Using these weights with PSIS, we can then approximate equation (A1) for each left-out data point using the posterior samples from the full data set, |$\lbrace \boldsymbol{\theta }^{s}\rbrace _{s=1}^{S}$|. For each left-out data point, we obtain the Pareto k diagnostic. If for any left-out data point k > 0.7, we do not use the PSIS approximation, and instead perform a full refit to evaluate equation (A1) exactly. Fig. A1 shows the Pareto k diagnostic for each left-out data point for all models. For every model, the approximation was reliable for all left-out data points apart from D53. For all models, we therefore computed this LOO term exactly by refitting the model with D53 left-out. Overall, with PSIS, we obtained an approximate LOO score for each model with only one additional refit of the model compared to the 81 refits required to compute LOO exactly.

Pareto k values in the PSIS-LOO approximation used for each model. Different colours indicate different models. Different sized makers are used so points on top of each other can be differentiated. Dashed horizontal line indicates the threshold value of Pareto k (0.7) used to judge if the importance sampling approximation is reliable. For all models, the importance sampling approximation fails for the data point with index 54 indicated as a vertical red line. To obtain the LOO score for data point 54, the model was refit.
To further check the safety of the PSIS approximation, we computed all LOO terms for the model, |$\mathcal {M}_{DC}$|, exactly and compared them to the PSIS approximation.

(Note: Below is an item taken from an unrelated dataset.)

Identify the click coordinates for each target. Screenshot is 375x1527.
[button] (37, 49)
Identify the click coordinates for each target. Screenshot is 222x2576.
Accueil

Fig. A2 shows the comparison of the PSIS approximation and the exactly computed LOO terms from |$\mathcal {M}_{DC}$|. The PSIS approximation matches the exact LOO computation well for all left-out data points apart from D54. Encouragingly, D54 is the same data point that was flagged by PSIS as the approximation being unreliable (Fig. A1). Consequently, the model was refitted and the exact LOO value was used for D54. Fig. A2 also shows that the PSIS approximation was ≈80 times faster than the exact LOO computation.

PSIS approximation versus exact computation of the LOO terms for |$\mathcal {M}_{DC}$|. The PSIS is good agreement with the exact values. The dashed line is the one-to-one relationship. The data point that failed the PSIS approximation D53 is marked in red. The approximate CPU computation times for the exact and PSIS methods are shown as text.
The large negative value of |$\text{LOO}_{54,\mathcal {M}_{DC}}$| indicates that D54 is an outlying data point, which is not well predicted by |$\mathcal {M}_{DW}$|. The failure of PSIS approximation for D54 means that the removal of this data point changes the posterior by a large amount compared with the removal of all other data points. This is unsurprising as D54 belongs to epoch 7 where the source was close to a charge bleed column (Fig. 2), and the estimated size of the correlated noise is high (Table 2), due to the specialized fitting procedure used in this epoch (see Section 2.1). D54 can also be seen to be the furthest outlying brown pentagon marker in Fig. 7. Other than D54’s membership to epoch 7, there is nothing else in the reduction that explains its significant outlying position. One possible explanation could be that if a cosmic ray landed at the very centre of the source PSF when D54 was taken, it could have corrupted the source position and would be very hard to identify.
APPENDIX B: CONSISTENCY WITH Gaia
This section contains the full corner plots for both the source (Fig. B1) and lens (Fig. B2) prior and posterior distributions of their astrometric parameters. For both the lens and source, and all models, it can be seen that the posteriors are in good agreement with the GEDR3 priors.

GEDR3 priors versus posterior inferences on all source astrometric parameters for all the models considered. The plot is a full version of the densities shown in Fig. 10.

GEDR3 priors versus posterior inferences on all the lens (LAWD 37) astrometric parameters for the two deflection models which contain the astrometry as free parameters. For both these models, the HST data provides no further constraint from GEDR3.